The instability means that planning for summer and fall programming without knowing exactly what will happen with the pandemic or enrollment or funding can feel more like gambling than a regular budget approval process usually does.
Still, Hiel and her team are moving forward with plans to address their students’ pandemic-related learning disruption. They’re filling the summer with arts and academic programs and field trips — trying to find creative ways to help kids burnt out on a long year of pandemic learning.

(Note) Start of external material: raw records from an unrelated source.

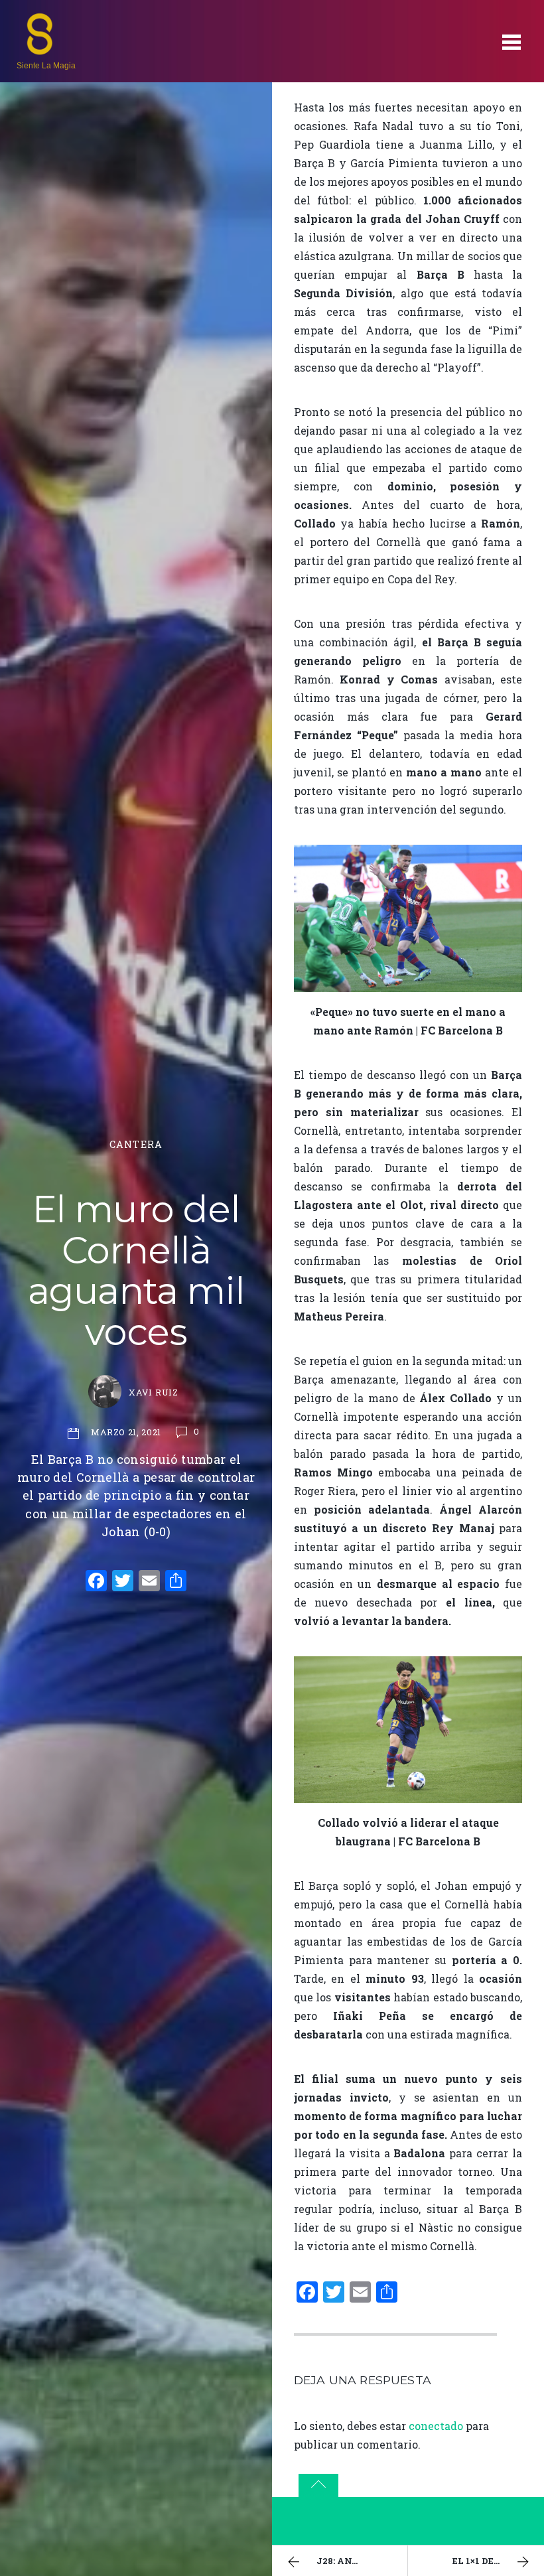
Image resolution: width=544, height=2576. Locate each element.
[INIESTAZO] (40, 50)
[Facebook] (96, 1582)
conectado (436, 2426)
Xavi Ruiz (153, 1392)
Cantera (136, 1144)
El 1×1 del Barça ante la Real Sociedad (498, 2560)
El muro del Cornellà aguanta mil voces (136, 1270)
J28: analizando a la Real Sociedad (361, 2560)
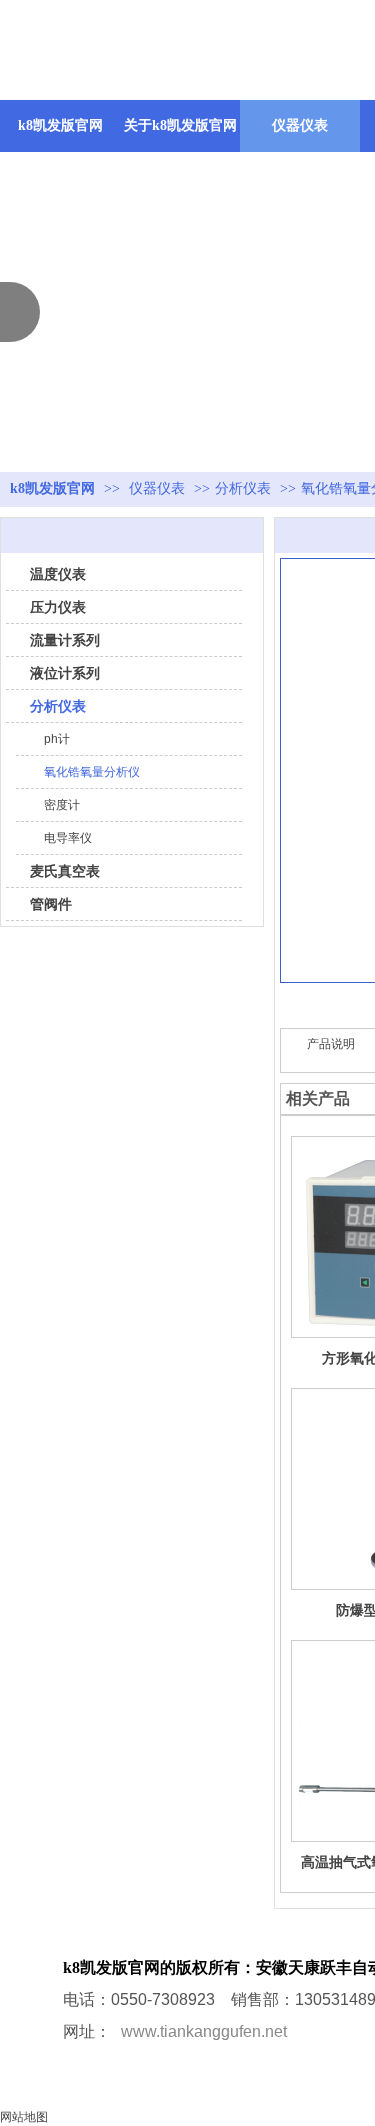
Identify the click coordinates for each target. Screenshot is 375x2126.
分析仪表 (243, 488)
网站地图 (24, 2117)
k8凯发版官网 (60, 125)
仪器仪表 (159, 488)
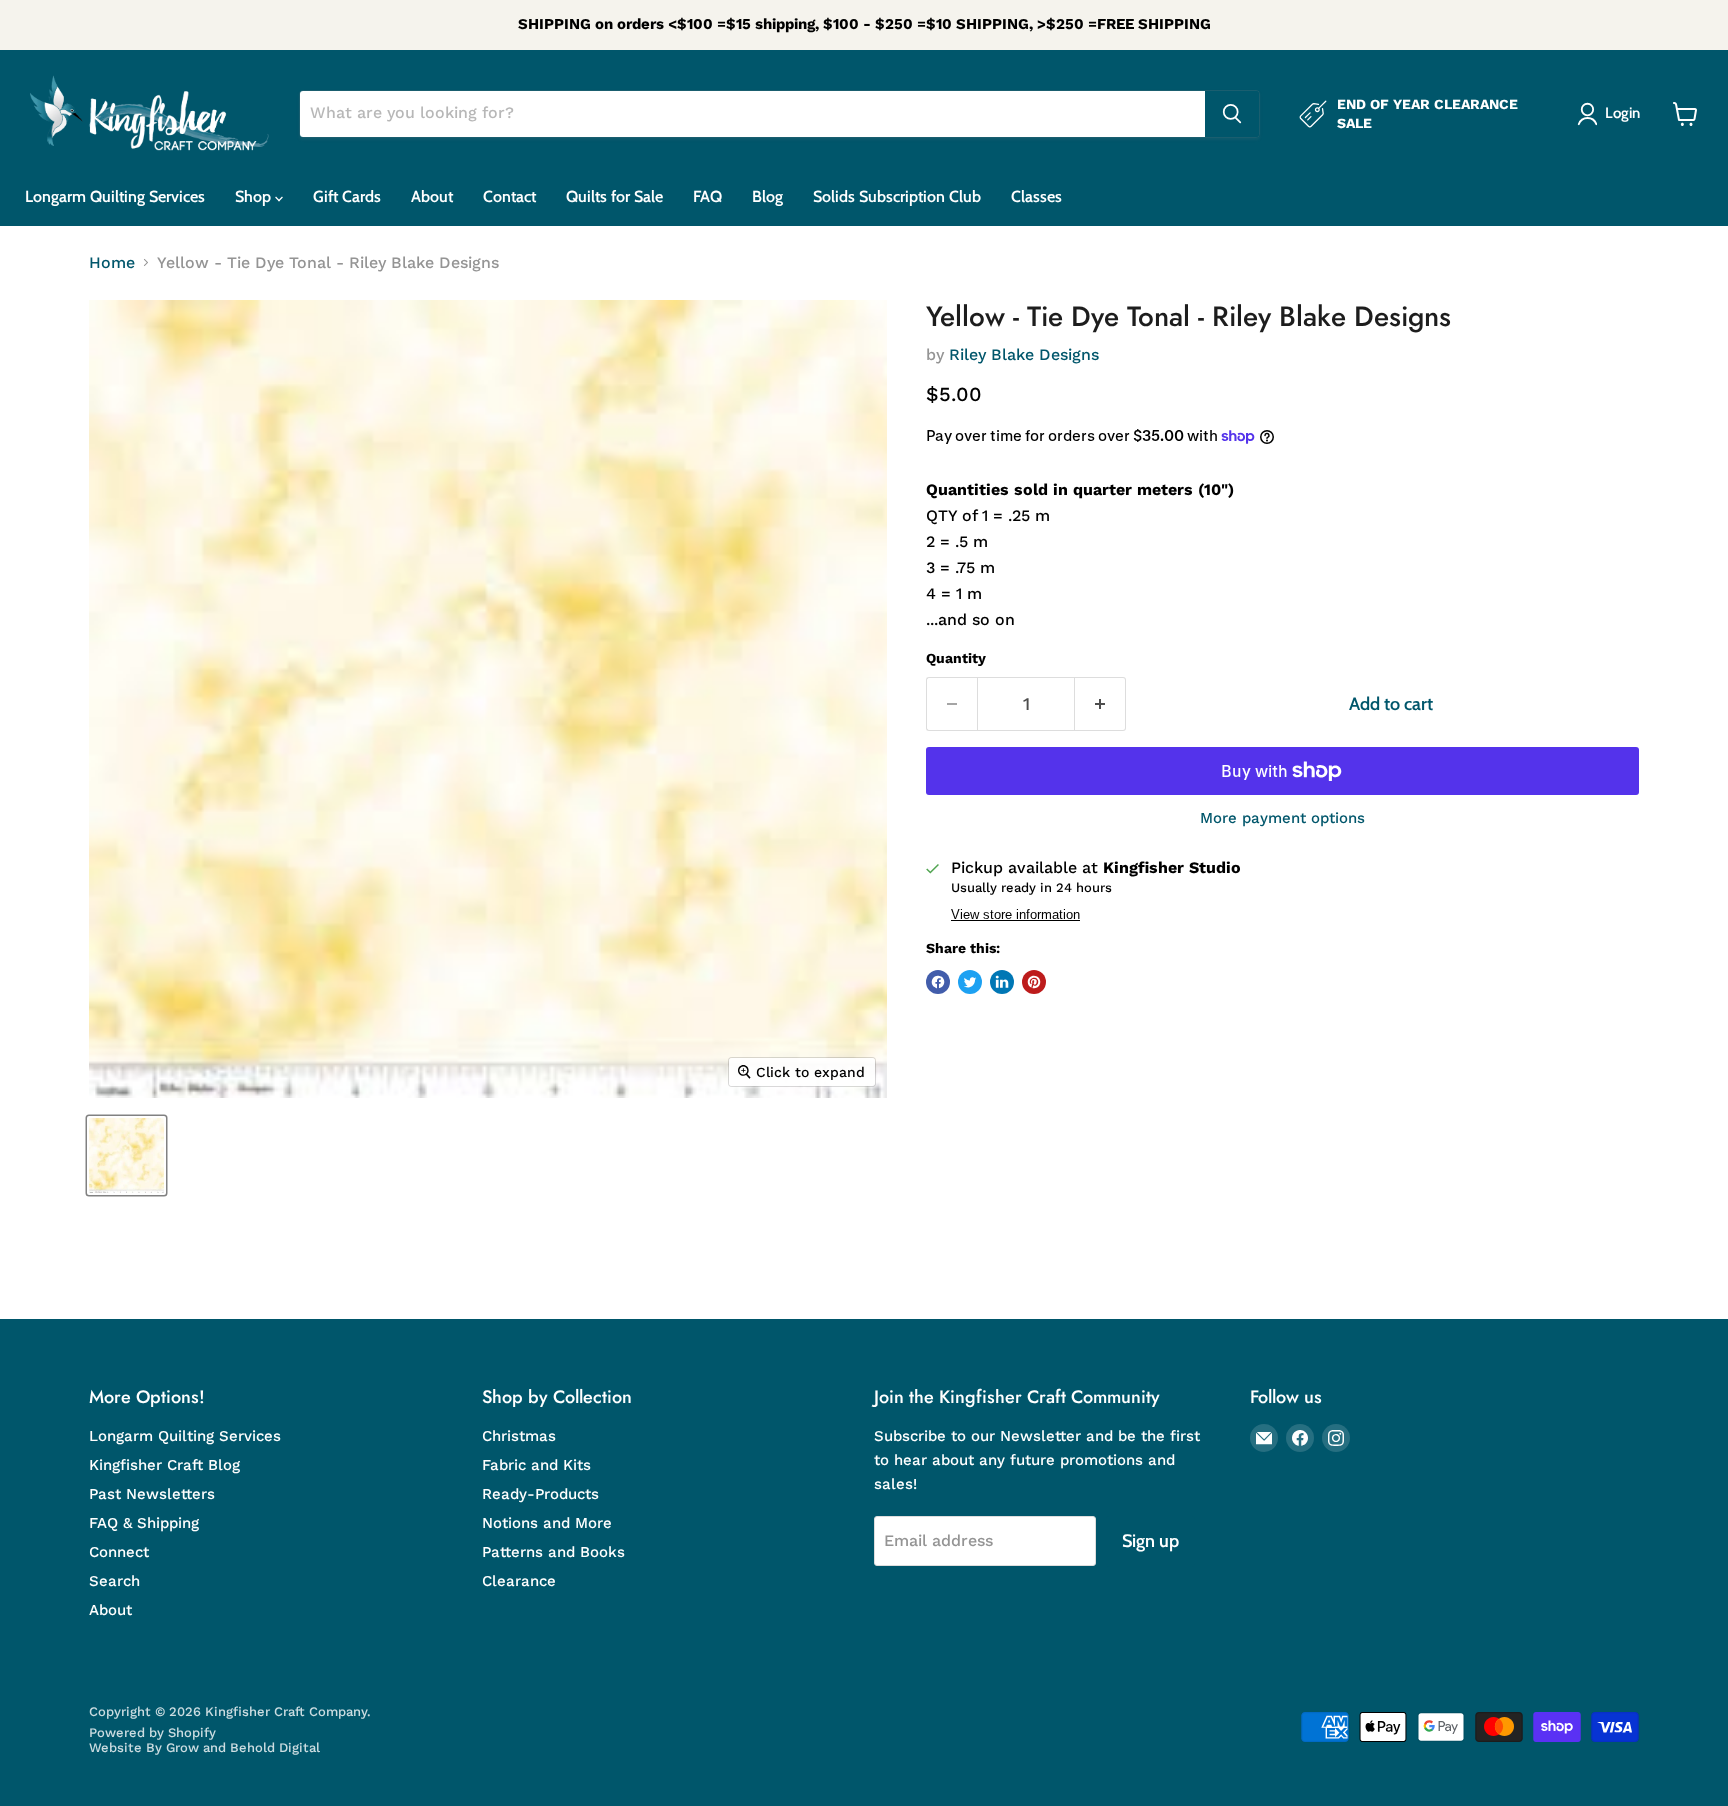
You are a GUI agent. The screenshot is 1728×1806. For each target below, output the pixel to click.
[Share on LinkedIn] (1002, 982)
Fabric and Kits (536, 1465)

“Our goal is, how do we help our babies, our scholars come back and experience education, bring back that love of learning and help address any gaps that may have occurred in their academics and any gaps that may have occurred in their social-emotional needs,” Hiel said. “We’re going to have kids coming back that have not stepped foot in a building since March of 2020. So, that is what we’re looking at. How do we meet the needs of our kids.”